Sixteen goals. Two World Cups apart. One number that now belongs to both Miroslav Klose and Lionel Messi.
Argentina beat Algeria 3-0 at Arrowhead Stadium in Kansas City, Missouri, on June 17, 2026, in their Group J opener at the World Cup. Messi scored all three goals himself, in the 17th, 60th, and 76th minutes, completing his first ever World Cup hat trick and pulling level with Klose’s long-standing record of 16 World Cup goals.
Final score 3-0 to Argentina. Messi opened the scoring in the 17th minute with a curling effort from 24 yards, doubled it in the 60th minute by reacting fastest to a rebound, and completed his hat trick in the 76th minute with a finish around a diving Luca Zidane. Argentina finished with 1.26 expected goals to Algeria’s 0.32, and Algeria managed just a single shot on target the entire match.

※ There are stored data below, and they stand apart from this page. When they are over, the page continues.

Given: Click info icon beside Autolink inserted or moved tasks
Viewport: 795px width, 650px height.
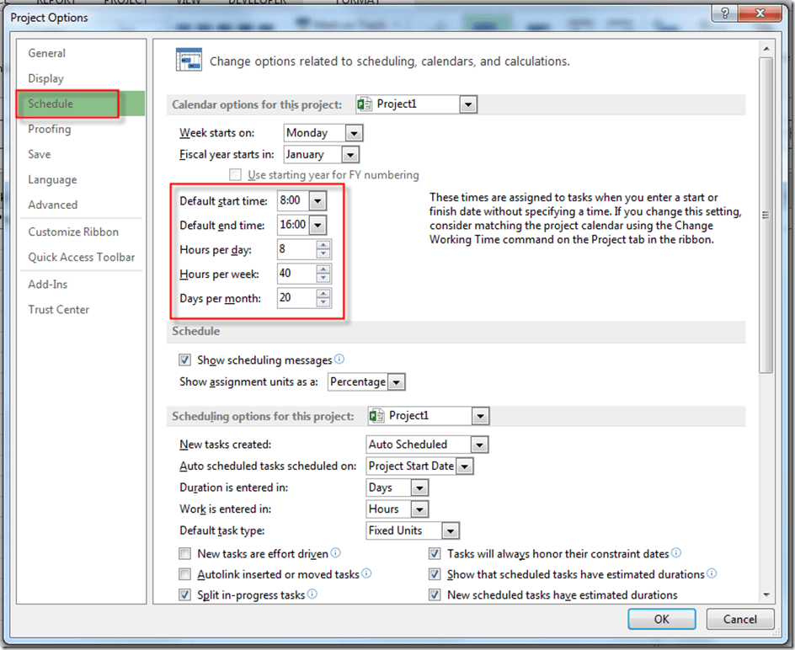Looking at the screenshot, I should pos(366,573).
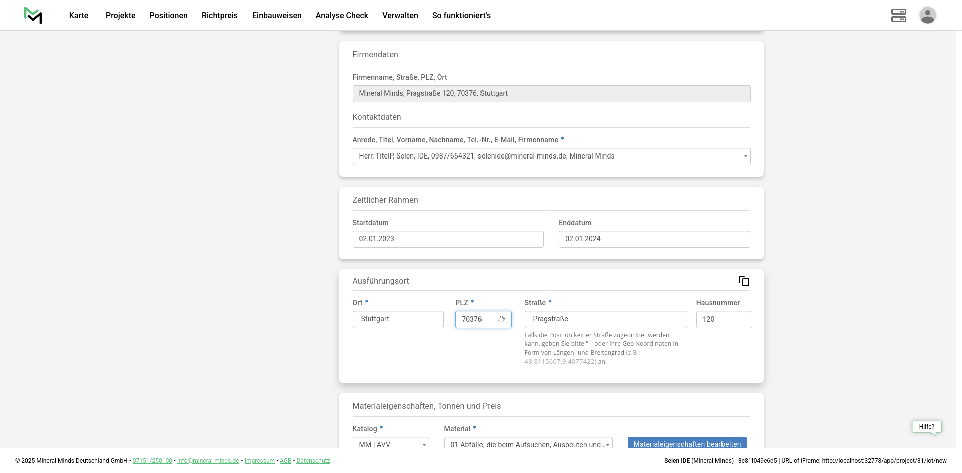Image resolution: width=962 pixels, height=473 pixels.
Task: Follow the Impressum footer link
Action: [259, 461]
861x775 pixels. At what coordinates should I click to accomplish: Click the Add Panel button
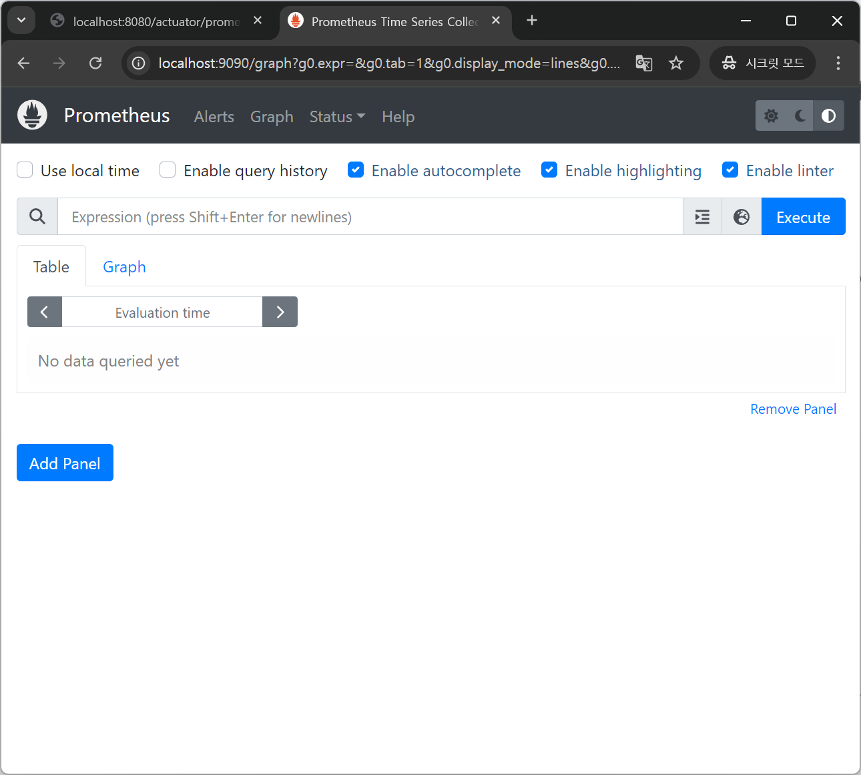(x=65, y=463)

Argentina started with intent, though the breakthrough nearly arrived even earlier than it did.
Messi thought he had scored in the 5th minute, only for the goal to be ruled out for offside after a composed finish into the bottom corner. Four minutes later, Algeria had a goal of their own chalked off by VAR after Farès Chaibi finished past Emiliano Martinez.

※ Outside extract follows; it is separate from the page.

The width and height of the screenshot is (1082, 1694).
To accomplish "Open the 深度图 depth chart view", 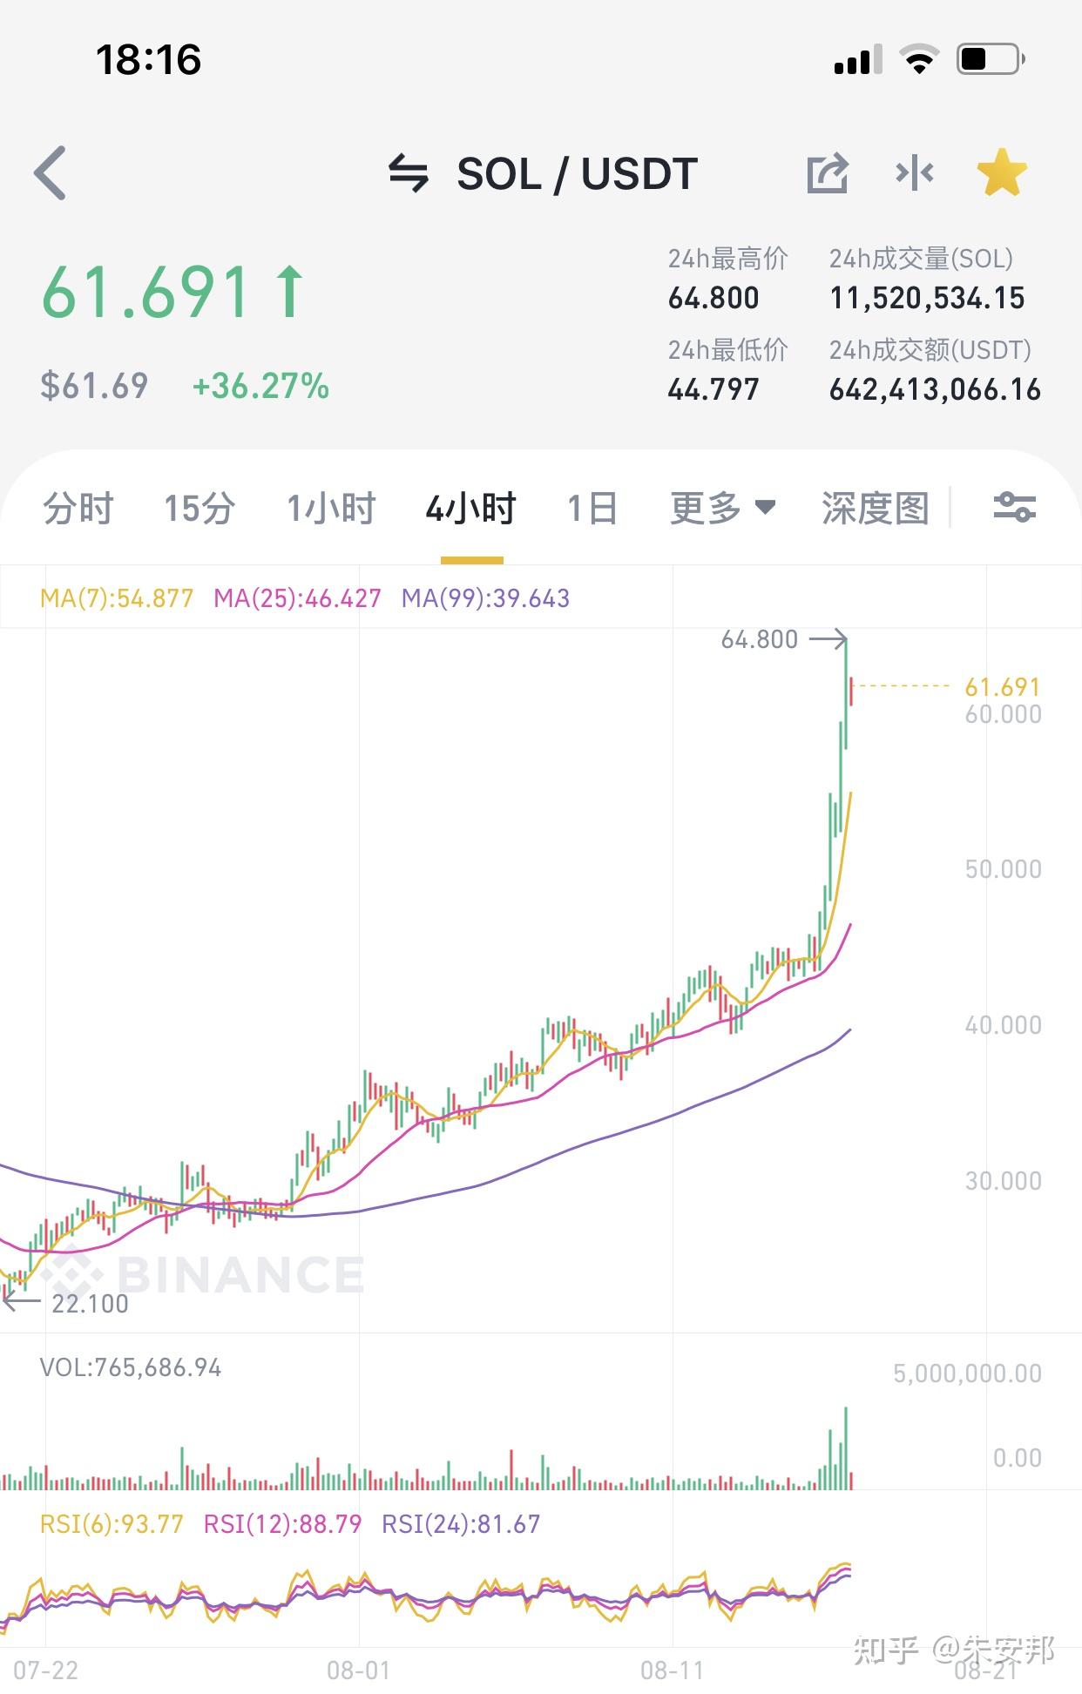I will [874, 509].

Here’s the thing both disallowed goals just delayed what was already coming.
Messi linked up with Rodrigo De Paul in the 17th minute and fired a 20-yard effort into the roof of the net, finally giving Argentina the lead the early pressure deserved. Algeria’s Chaibi wasted a good chance to equalize before the break, and Thiago Almada fired over for Argentina, but the half ended 1-0.
Make no mistake, the second half belonged entirely to one man.
Lautaro Martinez and Alexis Mac Allister both tested Zidane on the hour mark, and when the Algeria goalkeeper failed to smother Mac Allister’s shot from distance, Messi reacted quickest to side-foot the rebound into the bottom corner. At 38 years old, he had just become the oldest player to score a brace in a World Cup match.
Mac Allister’s defense-splitting pass sent Messi clear again in the 66th minute, but Zidane produced a smart save, and the captain’s penalty appeals after a tumble in the box went unrewarded. It barely mattered.
Messi completed the formality in the 76th minute, dribbling through midfield before laying the ball to substitute Nico Gonzalez and receiving it back in space, curling a left-footed finish around Zidane and into the net. The Arrowhead Stadium crowd rose to its feet minutes later as he was substituted off, a standing ovation for a man who had just rewritten a piece of tournament history in under eighty minutes.
Riyad Mahrez, restored from the bench too late to make a difference, saw a late free kick blocked as Algeria searched in vain for any kind of response.
Messi now sits level with Klose, who needed four tournaments to reach 16. Messi has done it in six, and he still has two group matches left to stand alone.